As I approach my 35th Birthday I find myself looking back to my teenage years...they have a golden quality to them when you reminisce with friends, but look a little deeper and our lives were full of worry and angst, most of which was unfounded and unnecessary. What advice would I give my 18 year old self if I could?
Congratulations on escaping Cornwall! You've made it to University to study to be a nurse but please remember that as fun as your job in the nightclub is, you must make time to study. You may find yourself writing your 5000 word dissertation in a weekend and it won't be a true reflection of your ability. Try not to get sucked in to paying for a professional lifestyle on a student wage...credit cards are not the answer and you will find yourself spending years paying those expensive fresh pasta and red wine dinners off. The washing machine being broken is not a good enough excuse to go and buy a new wardrobe...bar work does not pay that well I promise.

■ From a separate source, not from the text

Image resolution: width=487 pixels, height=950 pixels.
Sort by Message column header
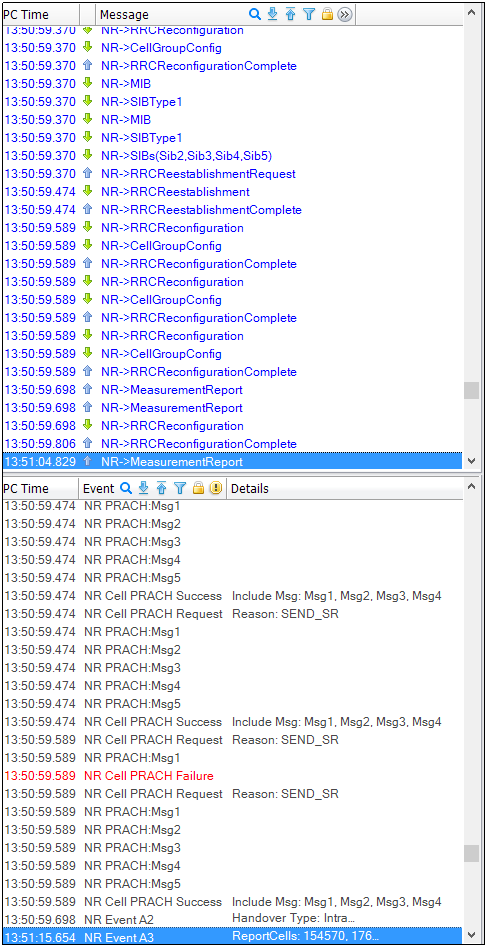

You will lose your shyness, you will have a close circle of friends through University and you will have boyfriends...don't be in such a rush to find a serious relationship. Talking about the boyfriend subject you will find it easy to fall in love and you will easily forgive your boyfriends when they screw up or disappoint you, but this is not the sign of a laidback, loving girlfriend...this is the sign of someone who is afraid of being alone. As you get older you will come to understand this about yourself and you will find your strength.

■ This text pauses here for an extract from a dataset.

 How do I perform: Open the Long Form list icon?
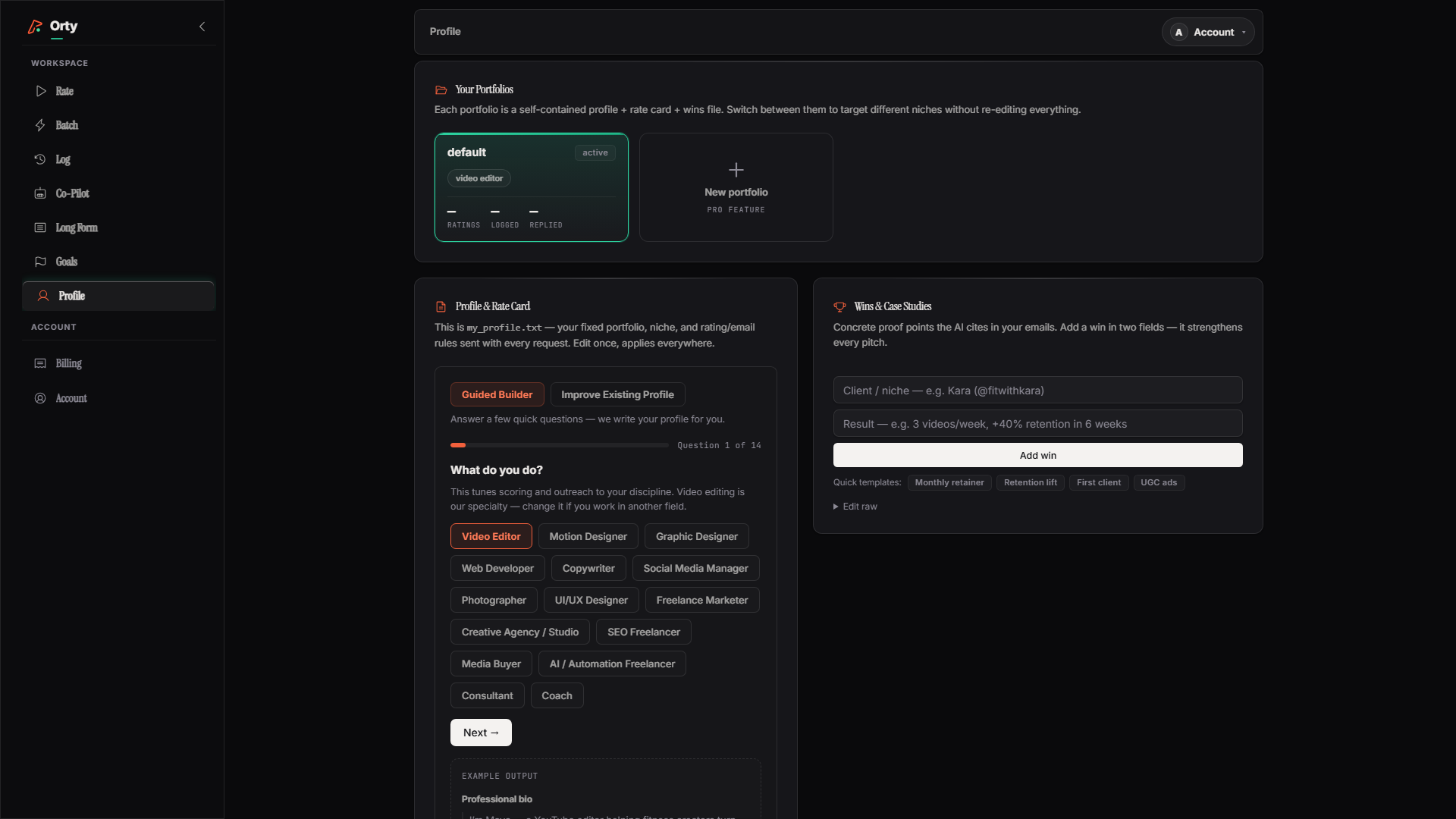pyautogui.click(x=41, y=228)
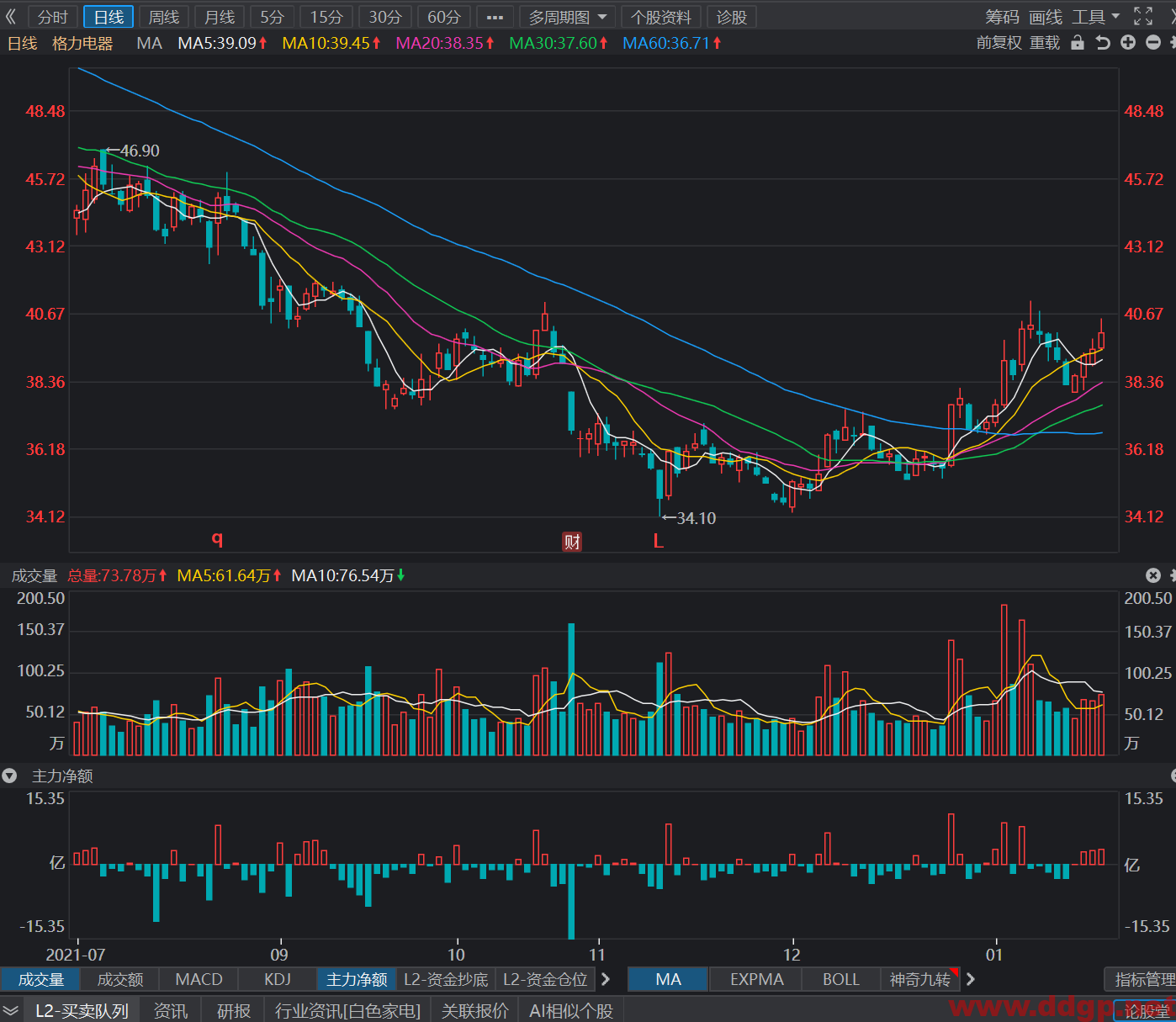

Get ready for the shocker...after spending months obsessive with getting away from boring old Cornwall - you move back!! Embrace this time of your life, this will be your equivalent of a gap year. You will spend the summer working part-time and sunbathing at every opportunity, you will make new friends that you will still be in touch with 15 years later and you will become financially self sufficient. You will spend time looking after your grandparents and while sometimes it seems like a drag when you are older you will be so thankful for the time that you spent with them when they were alive.
You will fall in love 3 times, try not to fall so fast though...sometimes it is better to listen to the head rather than the heart, your partner should support you as much as you support them.

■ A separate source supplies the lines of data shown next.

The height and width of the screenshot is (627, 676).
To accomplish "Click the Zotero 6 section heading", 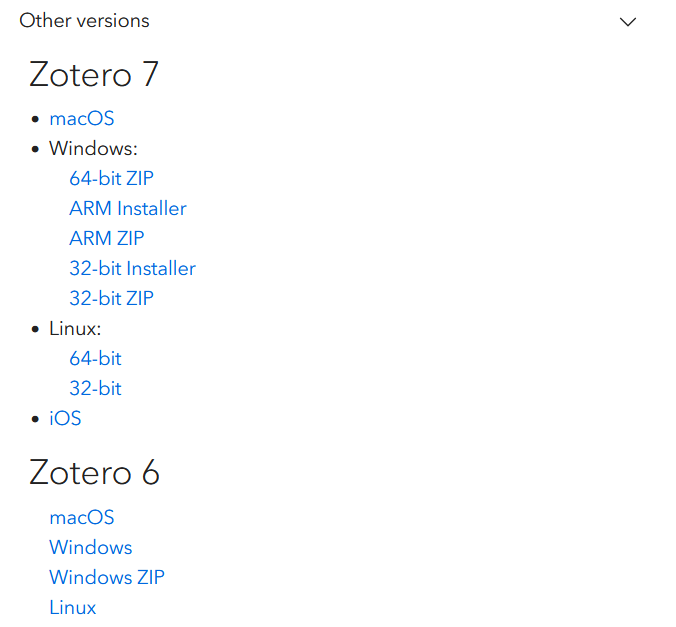I will 94,473.
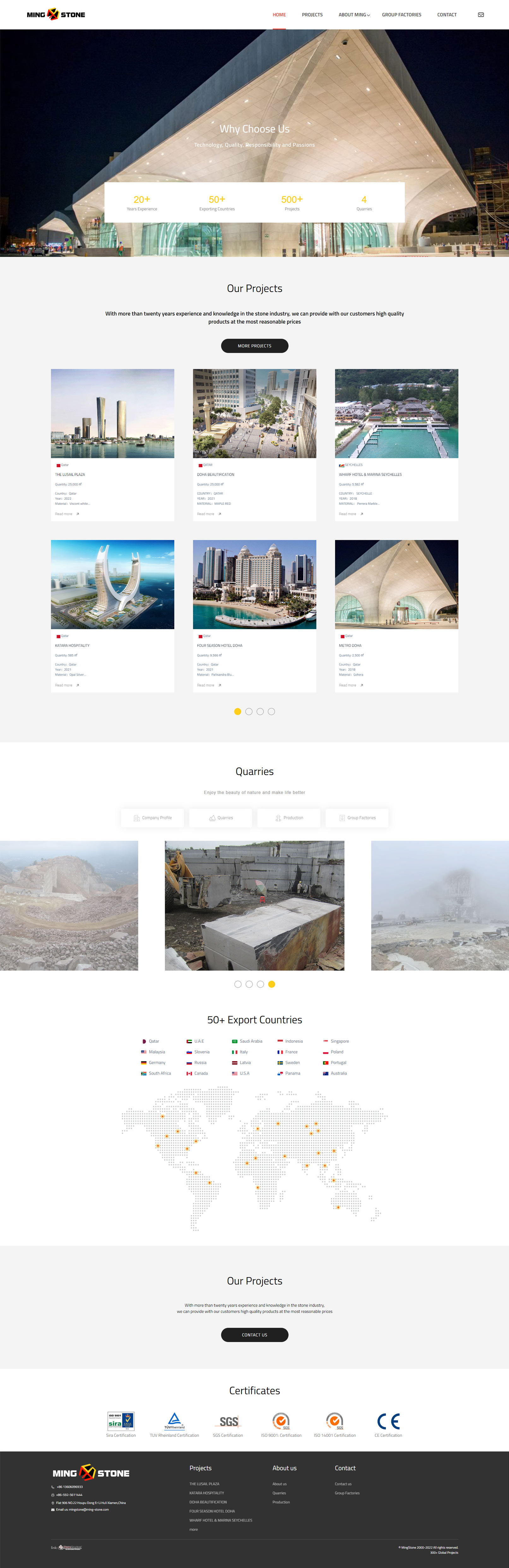Expand the About Ming dropdown menu

point(354,15)
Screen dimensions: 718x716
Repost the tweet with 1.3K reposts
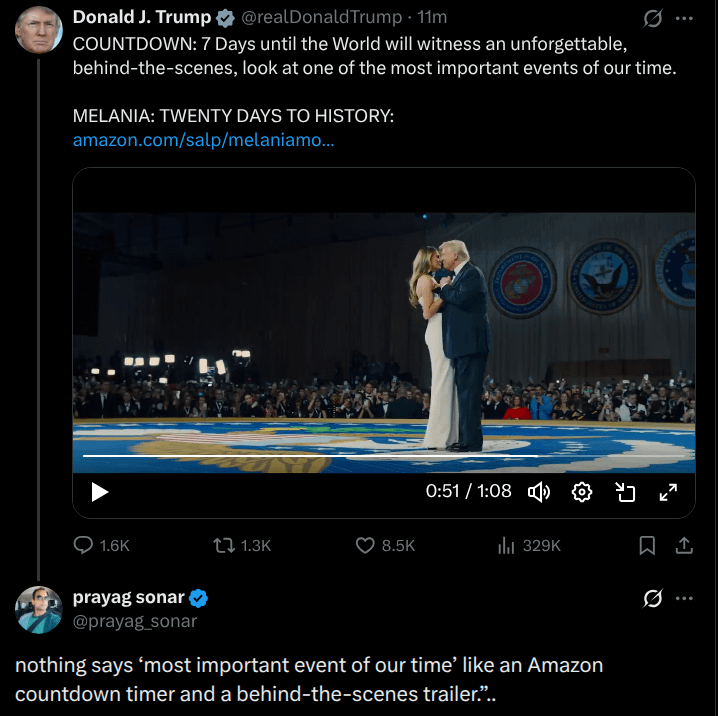(x=225, y=545)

I'm so sorry Carrie, but you need to prepare yourself for this next piece of advice. Your wonderful Dad is diagnosed with Cancer. You have 3 years with him after he is diagnosed. Live for every moment with him, say yes to every opportunity to spend time with him, take as many pictures as you can and make sure someone thinks to video record your brothers wedding...there will be times in the future that you ache to hear his voice and you have nothing.
You will be shocked to be made redundant but this gives you time to nurse your Dad when he reaches the end stage. I know that the speed of it will take your breath away, don't be afraid to ask for help, don't try to be strong, make sure you cry and don't try to understand why life is so unfair sometimes...it will isolate you from your friends and family and it is them that help you through it. Try to recognise a little sooner that counselling is not admitting defeat, it is not wrong to be positive and a little selfish.
In August 2012 make sure you say yes to the BBQ at Sarah's, even though you start your new job the next day. That drunk guy who keeps forgetting your name, who tries to give you a lap dance while Barry White is on the iPod...you decide to go on a date with him (its been a while and he's hot). Turns out he's who you were looking for all these years. He is your other half, with him you feel complete. As you reach your 35th birthday you will be counting down the weeks to your Cuban holiday (the first foreign holiday with a boyfriend-shows how serious the others were!) and agreeing to start a family in the new year. Your life, I think, will amaze you and fill you with contentment - enjoy it!